__Exercise objective__:
Starting from the line containing "Task: Click the", give again every line through the end of the entries, word for word. Pictures stay out of the copy.

Saved data entries
__________________________________________________

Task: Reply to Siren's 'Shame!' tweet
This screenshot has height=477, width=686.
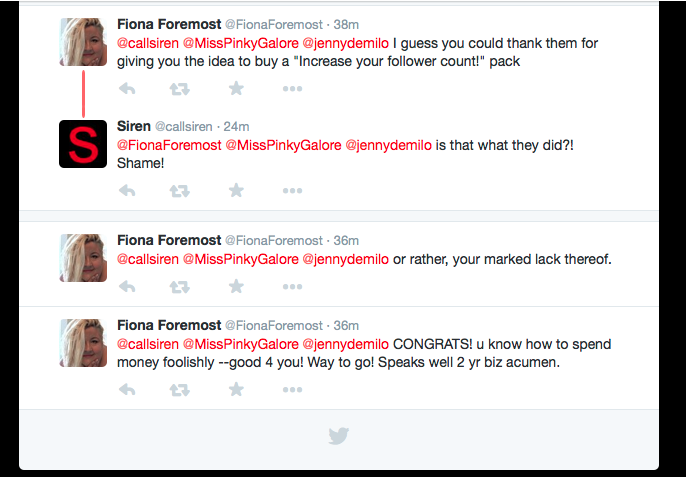Action: coord(127,191)
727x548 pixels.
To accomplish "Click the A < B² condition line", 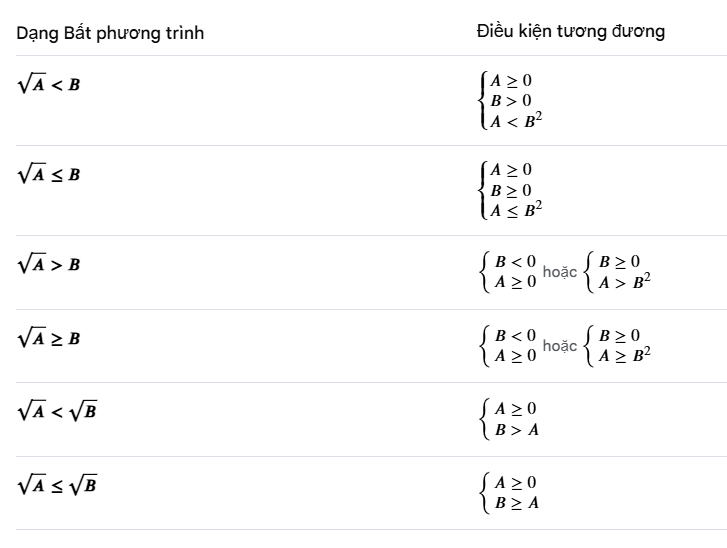I will [x=515, y=121].
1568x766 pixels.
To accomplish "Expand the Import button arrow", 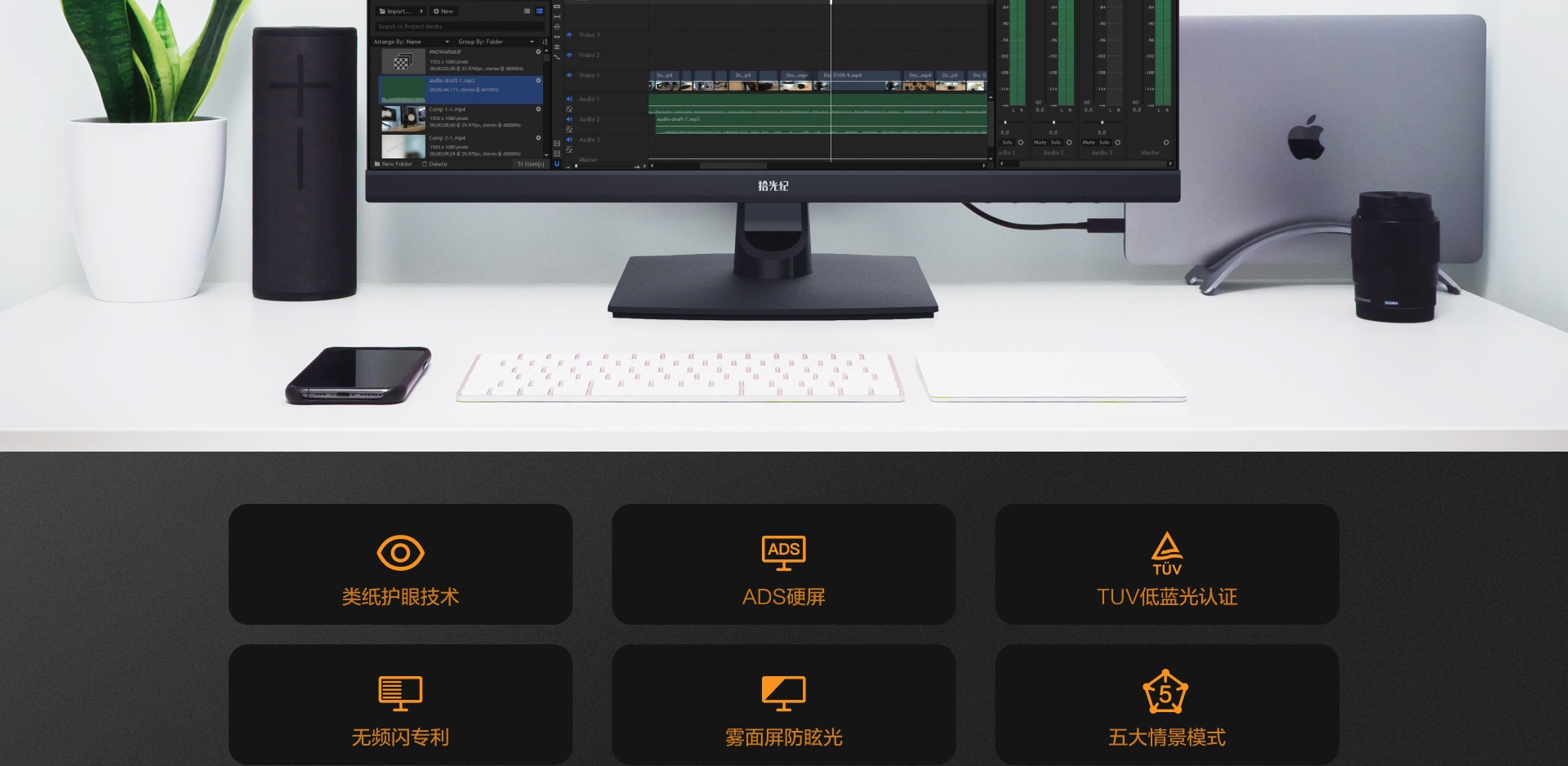I will coord(421,11).
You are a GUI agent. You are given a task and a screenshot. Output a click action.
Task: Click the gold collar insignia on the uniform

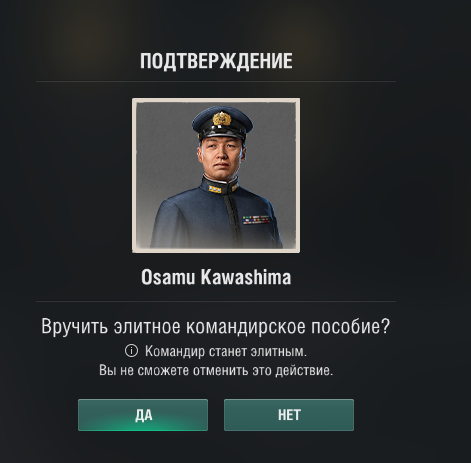pos(215,189)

__________________________________________________

__Reply__:
Task: Click the gold collar insignia on the uniform

pos(215,189)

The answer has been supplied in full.